▶ What is expected: Please copy out the rows starting at the line that contains "This screenshot has height=1568, width=706." and ending at the line that contains "click(x=72, y=395)", both included, with every character unchanged.

[Rows from a data source]
START

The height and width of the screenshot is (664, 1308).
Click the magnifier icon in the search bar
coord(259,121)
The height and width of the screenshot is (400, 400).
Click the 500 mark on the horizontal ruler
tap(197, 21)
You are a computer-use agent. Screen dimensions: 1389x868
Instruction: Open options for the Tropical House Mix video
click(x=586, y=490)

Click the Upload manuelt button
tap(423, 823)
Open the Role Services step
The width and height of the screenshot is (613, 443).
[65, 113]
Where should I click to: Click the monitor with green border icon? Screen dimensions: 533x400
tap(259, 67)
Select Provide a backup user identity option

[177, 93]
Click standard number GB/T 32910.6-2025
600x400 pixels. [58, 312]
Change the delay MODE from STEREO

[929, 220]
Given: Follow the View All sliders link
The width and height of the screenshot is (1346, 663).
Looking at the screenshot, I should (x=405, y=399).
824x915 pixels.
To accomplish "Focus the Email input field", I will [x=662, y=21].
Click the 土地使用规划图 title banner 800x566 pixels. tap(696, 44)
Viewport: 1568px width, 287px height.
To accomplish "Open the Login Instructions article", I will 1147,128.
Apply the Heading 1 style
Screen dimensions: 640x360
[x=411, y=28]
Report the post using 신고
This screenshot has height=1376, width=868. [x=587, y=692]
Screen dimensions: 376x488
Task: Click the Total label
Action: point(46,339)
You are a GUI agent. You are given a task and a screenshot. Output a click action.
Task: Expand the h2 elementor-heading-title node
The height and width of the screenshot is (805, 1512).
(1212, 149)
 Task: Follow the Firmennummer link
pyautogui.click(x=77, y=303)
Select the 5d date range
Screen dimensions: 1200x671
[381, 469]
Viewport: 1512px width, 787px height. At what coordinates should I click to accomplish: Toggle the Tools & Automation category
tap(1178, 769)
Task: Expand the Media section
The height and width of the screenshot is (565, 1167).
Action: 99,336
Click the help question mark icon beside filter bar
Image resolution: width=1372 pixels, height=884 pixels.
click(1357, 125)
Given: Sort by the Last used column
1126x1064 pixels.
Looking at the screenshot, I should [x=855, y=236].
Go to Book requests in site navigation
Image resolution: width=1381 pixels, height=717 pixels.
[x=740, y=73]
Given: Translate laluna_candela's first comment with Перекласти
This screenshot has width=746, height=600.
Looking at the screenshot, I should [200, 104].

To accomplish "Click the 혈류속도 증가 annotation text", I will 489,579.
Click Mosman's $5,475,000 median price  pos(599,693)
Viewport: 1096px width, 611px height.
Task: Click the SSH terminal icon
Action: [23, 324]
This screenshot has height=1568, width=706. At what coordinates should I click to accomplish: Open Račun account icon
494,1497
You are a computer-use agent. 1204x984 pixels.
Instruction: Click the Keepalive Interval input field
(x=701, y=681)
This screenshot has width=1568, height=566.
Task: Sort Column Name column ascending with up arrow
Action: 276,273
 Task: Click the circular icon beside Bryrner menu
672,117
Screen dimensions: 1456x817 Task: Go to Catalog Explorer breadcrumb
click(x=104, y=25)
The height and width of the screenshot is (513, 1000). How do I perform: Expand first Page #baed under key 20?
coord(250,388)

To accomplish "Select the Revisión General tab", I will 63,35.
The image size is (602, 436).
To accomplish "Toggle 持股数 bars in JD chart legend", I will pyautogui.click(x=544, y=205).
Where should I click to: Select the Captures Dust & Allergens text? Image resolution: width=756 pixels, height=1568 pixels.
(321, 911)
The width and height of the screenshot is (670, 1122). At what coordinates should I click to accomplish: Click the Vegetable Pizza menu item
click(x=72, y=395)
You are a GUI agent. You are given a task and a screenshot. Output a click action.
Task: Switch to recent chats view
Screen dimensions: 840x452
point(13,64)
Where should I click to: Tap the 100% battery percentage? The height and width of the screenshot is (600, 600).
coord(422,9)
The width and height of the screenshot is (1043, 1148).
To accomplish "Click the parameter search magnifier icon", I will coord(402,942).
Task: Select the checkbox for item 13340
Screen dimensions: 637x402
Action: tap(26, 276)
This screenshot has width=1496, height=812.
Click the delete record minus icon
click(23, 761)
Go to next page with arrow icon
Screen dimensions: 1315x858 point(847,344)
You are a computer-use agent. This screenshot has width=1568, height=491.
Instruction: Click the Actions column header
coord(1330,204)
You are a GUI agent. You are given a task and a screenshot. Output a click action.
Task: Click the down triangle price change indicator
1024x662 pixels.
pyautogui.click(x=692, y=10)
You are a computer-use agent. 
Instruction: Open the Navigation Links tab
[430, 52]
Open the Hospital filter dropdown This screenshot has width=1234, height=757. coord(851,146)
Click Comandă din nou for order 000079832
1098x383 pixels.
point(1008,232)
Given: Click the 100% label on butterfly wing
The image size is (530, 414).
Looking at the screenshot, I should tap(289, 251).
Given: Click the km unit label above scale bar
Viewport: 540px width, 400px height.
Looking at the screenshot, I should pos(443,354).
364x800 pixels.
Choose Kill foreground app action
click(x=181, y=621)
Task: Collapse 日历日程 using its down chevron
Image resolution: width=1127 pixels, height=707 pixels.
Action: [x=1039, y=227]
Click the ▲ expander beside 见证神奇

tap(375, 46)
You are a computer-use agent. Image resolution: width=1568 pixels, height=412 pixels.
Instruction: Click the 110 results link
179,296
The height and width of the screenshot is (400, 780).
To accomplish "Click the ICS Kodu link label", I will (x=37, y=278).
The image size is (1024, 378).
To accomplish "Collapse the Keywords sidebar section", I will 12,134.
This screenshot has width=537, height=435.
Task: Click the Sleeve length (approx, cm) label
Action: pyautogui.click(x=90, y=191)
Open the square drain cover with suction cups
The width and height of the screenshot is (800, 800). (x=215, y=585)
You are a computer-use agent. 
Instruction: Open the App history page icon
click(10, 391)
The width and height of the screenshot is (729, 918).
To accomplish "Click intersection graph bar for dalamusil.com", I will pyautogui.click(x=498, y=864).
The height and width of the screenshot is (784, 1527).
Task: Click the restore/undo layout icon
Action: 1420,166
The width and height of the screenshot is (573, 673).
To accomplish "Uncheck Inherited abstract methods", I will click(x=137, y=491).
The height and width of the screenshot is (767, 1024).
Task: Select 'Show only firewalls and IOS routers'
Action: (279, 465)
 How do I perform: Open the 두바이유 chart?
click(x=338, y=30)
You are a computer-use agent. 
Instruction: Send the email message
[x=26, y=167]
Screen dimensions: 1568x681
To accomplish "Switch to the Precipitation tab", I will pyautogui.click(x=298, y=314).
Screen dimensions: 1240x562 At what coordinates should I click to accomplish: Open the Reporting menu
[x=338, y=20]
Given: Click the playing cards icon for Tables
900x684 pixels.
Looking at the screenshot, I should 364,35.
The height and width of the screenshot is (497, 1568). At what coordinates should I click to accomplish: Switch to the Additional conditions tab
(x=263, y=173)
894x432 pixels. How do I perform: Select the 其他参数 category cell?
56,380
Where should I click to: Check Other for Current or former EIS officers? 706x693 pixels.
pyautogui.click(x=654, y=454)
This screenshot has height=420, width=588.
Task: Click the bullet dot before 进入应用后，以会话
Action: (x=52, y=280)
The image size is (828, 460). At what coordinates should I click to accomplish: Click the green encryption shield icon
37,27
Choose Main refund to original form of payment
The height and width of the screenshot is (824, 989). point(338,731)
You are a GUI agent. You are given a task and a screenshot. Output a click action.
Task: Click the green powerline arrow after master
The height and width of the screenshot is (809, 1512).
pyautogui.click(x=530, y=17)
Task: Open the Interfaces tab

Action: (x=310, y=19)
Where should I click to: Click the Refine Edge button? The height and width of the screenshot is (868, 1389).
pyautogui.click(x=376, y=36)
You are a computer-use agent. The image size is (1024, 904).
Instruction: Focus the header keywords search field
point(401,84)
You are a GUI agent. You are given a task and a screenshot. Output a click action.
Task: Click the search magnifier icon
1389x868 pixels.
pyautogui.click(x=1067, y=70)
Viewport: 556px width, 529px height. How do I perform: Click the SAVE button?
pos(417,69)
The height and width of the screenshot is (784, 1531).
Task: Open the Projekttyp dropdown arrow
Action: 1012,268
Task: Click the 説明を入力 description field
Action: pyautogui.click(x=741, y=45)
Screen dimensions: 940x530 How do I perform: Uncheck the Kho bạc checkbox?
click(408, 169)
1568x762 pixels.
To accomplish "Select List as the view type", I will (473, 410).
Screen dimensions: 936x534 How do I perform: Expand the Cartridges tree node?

END

▶ Task answer:
This screenshot has height=1568, width=706. At what coordinates should I click to accomplish: Open Račun account icon
494,1497
You are a computer-use agent. 1204x984 pixels.
Instruction: Click the Keepalive Interval input field
(x=701, y=681)
This screenshot has width=1568, height=566.
Task: Sort Column Name column ascending with up arrow
Action: 276,273
 Task: Click the circular icon beside Bryrner menu
672,117
Screen dimensions: 1456x817 Task: Go to Catalog Explorer breadcrumb
click(x=104, y=25)
The height and width of the screenshot is (513, 1000). How do I perform: Expand first Page #baed under key 20?
coord(250,388)

To accomplish "Select the Revisión General tab", I will 63,35.
The image size is (602, 436).
To accomplish "Toggle 持股数 bars in JD chart legend", I will pyautogui.click(x=544, y=205).
Where should I click to: Select the Captures Dust & Allergens text? Image resolution: width=756 pixels, height=1568 pixels.
(321, 911)
The width and height of the screenshot is (670, 1122). At what coordinates should I click to accomplish: Click the Vegetable Pizza menu item
click(x=72, y=395)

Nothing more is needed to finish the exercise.